Exercise tasks:
[a] The IBM Spectrum Suite post below gives, in parentheses, the reasons a business service is probably defined by the existing technology. List each of these reasons.
[b] Return the stretch of the IBM Spectrum Suite post below verbatim. Begin at the words "How sweet is" and stop after "about this process.".
— BEGIN Supplied passage —
How sweet is the suite? IBM Spectrum Suite, that is…

01 June, 2017
Deon George
IBM

Over the years, I’ve seen many customers identify a requirement (often on the back of a business problem or a new technology) and then invest in a new product to address the problem. Often the rationale for the investment is based on an ROI study that shows either business efficiencies or cost savings (or hopefully both), and that investment drives IT infrastructure. There is nothing unusual about this process.

Fast-forward a year or two or three later, and that initial investment becomes obsolete because a change in direction is needed for the infrastructure in order to address a new business requirement (or to take advantage of new technology or market trend). When you look at it, client IT infrastructures are continually evolving.

What’s challenging about the new infrastructure requirements is that your business service is probably defined by the existing technology (you know it, you have confidence in it, your team has skills on it). That creates an issue you might not have expected – you may also be controlled by it. Breaking out of this control leads to more risks, but staying within the exist infrastructure (and the vendor technology that it is based on) probably adds more costs and controls or governs you even further.
— END Supplied passage —
— BEGIN Available data —
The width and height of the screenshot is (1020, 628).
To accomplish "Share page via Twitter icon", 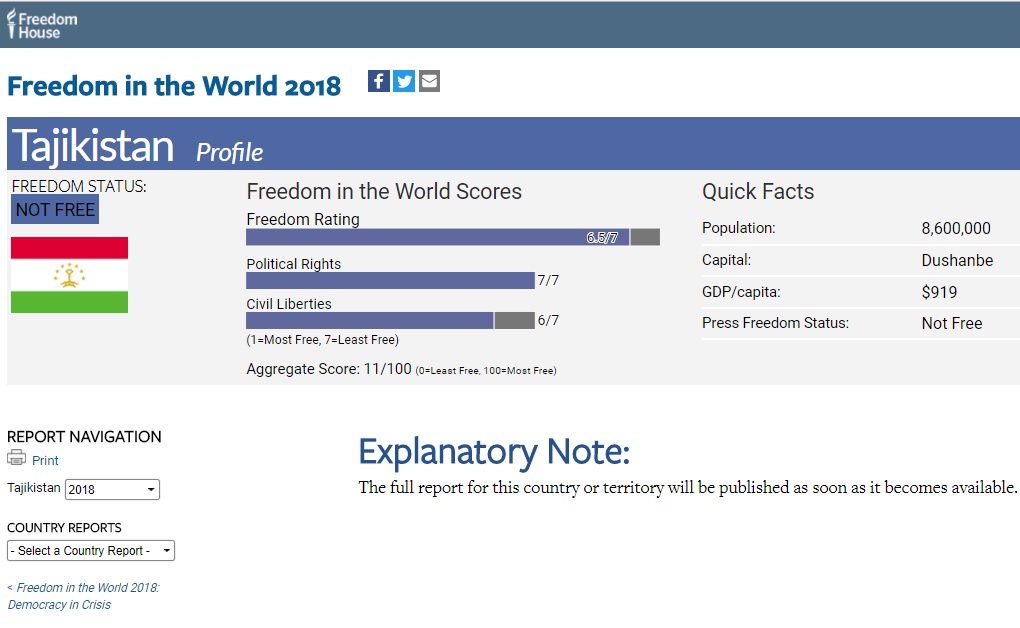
— END Available data —
Answers for the exercise:
[a]
- you know it
- you have confidence in it
- your team has skills on it

[b]
How sweet is the suite? IBM Spectrum Suite, that is…

01 June, 2017
Deon George
IBM

Over the years, I’ve seen many customers identify a requirement (often on the back of a business problem or a new technology) and then invest in a new product to address the problem. Often the rationale for the investment is based on an ROI study that shows either business efficiencies or cost savings (or hopefully both), and that investment drives IT infrastructure. There is nothing unusual about this process.